My great grandfather, Harvey Graybeal (we kids called him Poppa), was a quiet, unassuming man. He never talked very much, at least as far as I can recall from my childhood days when I was around him. Rather, he listened. And sometimes he chuckled softly at something someone else had said.
Poppa and Momma (Lula Belle Weaver Graybeal) lived about half a mile from us. Their property was sandwiched on either side of Fort Sumter Road and between Hill and Salem Church Roads.
Daddy referred to Poppa as a jack of all trades. The newspaper article reporting Poppa's death described him as "one of North Knox County's most colorful oldtimers" and "a stock dealer, farmer, blacksmith, justice of the peace, fox hunter, sawmill operator and country store keeper." I guess Daddy was right!
I think Daddy remembered him best as a storekeeper. He operated a country store at the corner of Hill and Fort Sumter Roads, across Hill Road from the two-roomed Fort Sumter School, where Daddy attended in grades 1-8. (Upon completing eighth grade, Daddy attended Halls High School.) My grandfather, Blaine Peterson, ran the store for Poppa for a while, during which Daddy lived upstairs over the store, but he spent much of his time at Poppa's house nearby. Daddy often recounted stories about life at the store, about the school, and of going fox hunting with Poppa, He also told us kids about some of the adventures he and his cousin Kyle Arnold had while staying with Poppa and Momma Graybeal. (I've retold a few of those in my book Look Unto the Hills, which is available on Amazon.)

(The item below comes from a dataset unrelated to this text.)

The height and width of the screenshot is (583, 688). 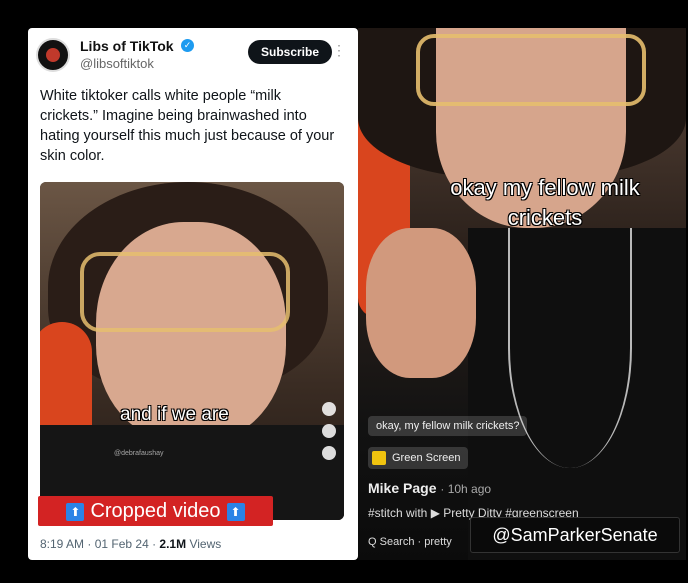 I want to click on verified-badge-icon: ✓, so click(x=188, y=46).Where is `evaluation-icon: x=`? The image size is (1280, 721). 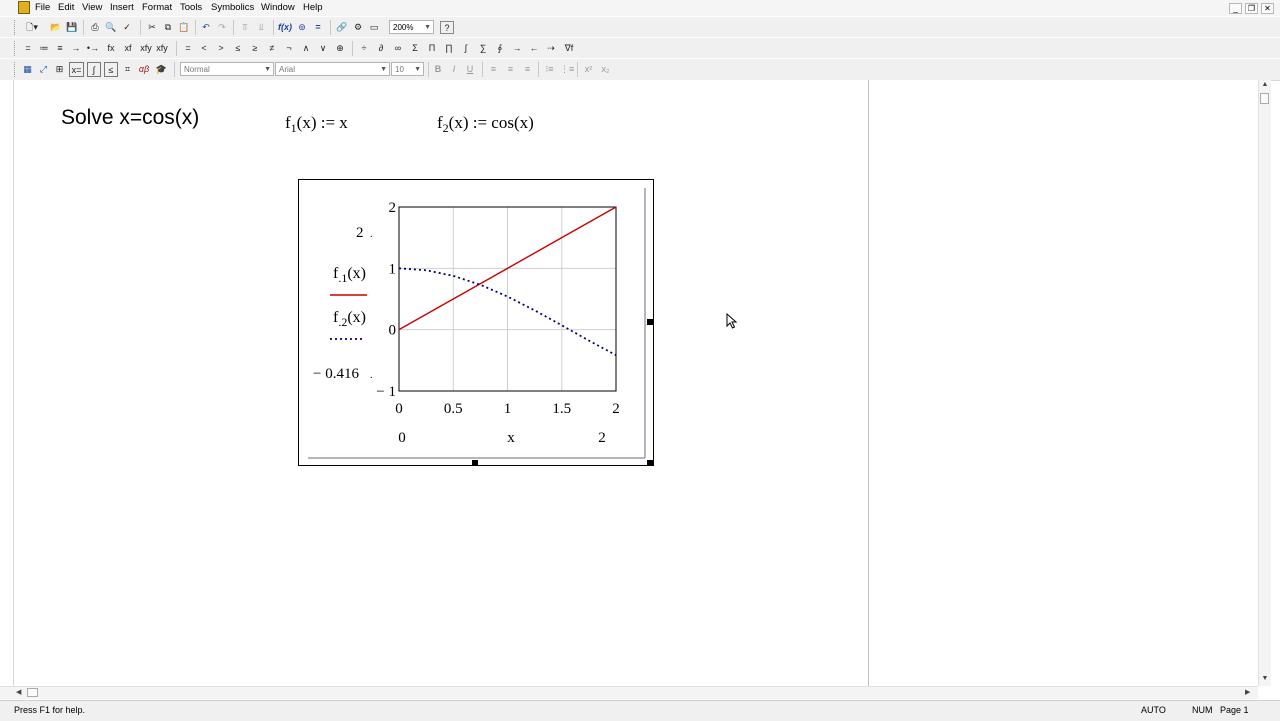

Poppa was not particularly tall (although as a little kid, everyone seemed tall to me). I vividly recall his yellowish-white moustache and white hair. Daddy used to tell me that Poppa's moustache was yellowish because it was stained by years of coffee drinking and tobacco chewing.
It was only after Poppa had passed and I was an adult and suddenly (and almost too late) became interested in my ancestors' lives that I began to learn more about my great grandfather.
Perhaps the most interesting thing I learned about Poppa was that he had been the local justice of the peace, a member of the law enforcement community. I had known that fact by hearsay, but the reality of it hit me when I was going through a collection of my father's keepsakes and opened an envelope to discover the document shown here.
Studying the document, I noticed several important details. First, the election for Justice of the Peace was held in Knox County, Tennessee, on August 1, 1918, at the height of America's involvement in World War I. Sergeant Alvin C. York had not yet gained fame and honor; that would not occur until October. And the election was held three months before the end of the war. Poppa was 38 years old.
Second, Poppa was to begin serving as Justice of the Peace one month from the date of the election, on September 1. The term would run for a period of six years, until September 1, 1924.
Third, the document is signed by both the governor of the state, Tom C. Rye (shown here), and the Secretary of State.
Rye, a Democrat, served two terms as Tennessee's 32nd governor, his time in office running from 1915 until 1919. He did not run for a third term, choosing rather to run for the U.S. Senate. Incidentally, he lost that race.
As governor, Rye ardently supported Prohibition, helped reunify a badly divided Democrat Party, and vigorously enforced the "Ouster Law," a measure that was designed to curb the power of political boss and Memphis mayor E.H. Crump, who was as infamous in Tennessee politics as Boss Tweed had been in New York city. (I often heard my father refer to "the Crump machine" but knew little about it.) The "Ouster Law" provided for the removal from office of public officials who proved to be incompetent or who were unwilling to enforce the laws. It was aimed primarily at Boss Crump, who as mayor refused to enforce prohibition.
Rye also championed automobile registration, a state highway tax (eventually matched by federal funds), the chartering of Tennessee Polytechnic Institute (modern Tennessee Technological University), a primary system for selecting candidates for state offices, and construction of the Dixie Highway, which connected Florida with the states of the Midwest. It still exists today and is known by various U.S. Route numbers (U.S. 25 in Knoxville, Tennessee, and Greenville, S.C.) running through ten states from Sault Ste. Marie, Michigan, to Miami, Florida.
I never knew Poppa's political affiliations. I don't remember his ever talking about politics. The fact that a Democrat governor commissioned him as Justice of the Peace tells us nothing about Poppa's politics since it was merely an acknowledgement of the result of an election. (Perhaps some of my better informed relatives who read this can supply information on the subject of Poppa's politics. Hint! Hint!)
Sometimes the lives of those ancestors who talked the least actually have the most to be told, helping to make the family story complete.